--- DATASET EXCERPTS Enclosed Below ---
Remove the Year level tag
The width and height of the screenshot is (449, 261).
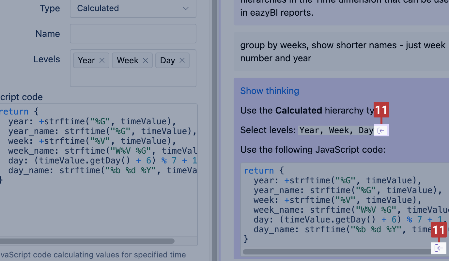pos(102,60)
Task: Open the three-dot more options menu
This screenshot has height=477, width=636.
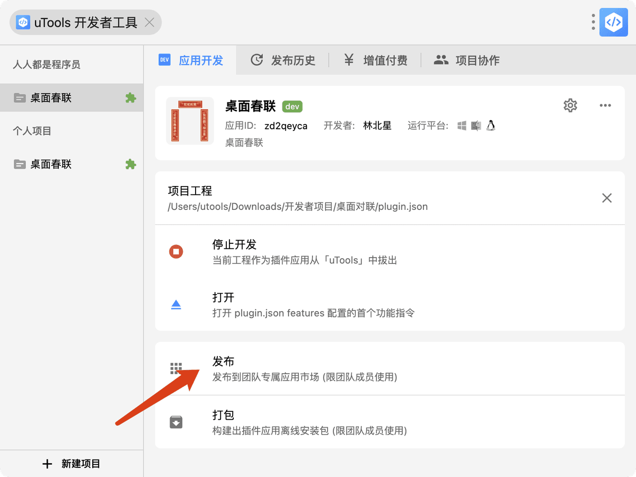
--- End of Enclosed DATASET EXCERPTS ---
* _REQUIRED WORK_
Restate the whole listing word for word. Omit the pictures.

* _SOLUTION TO THIS EXERCISE_
Remove the Year level tag
The width and height of the screenshot is (449, 261).
pos(102,60)
Task: Open the three-dot more options menu
This screenshot has height=477, width=636.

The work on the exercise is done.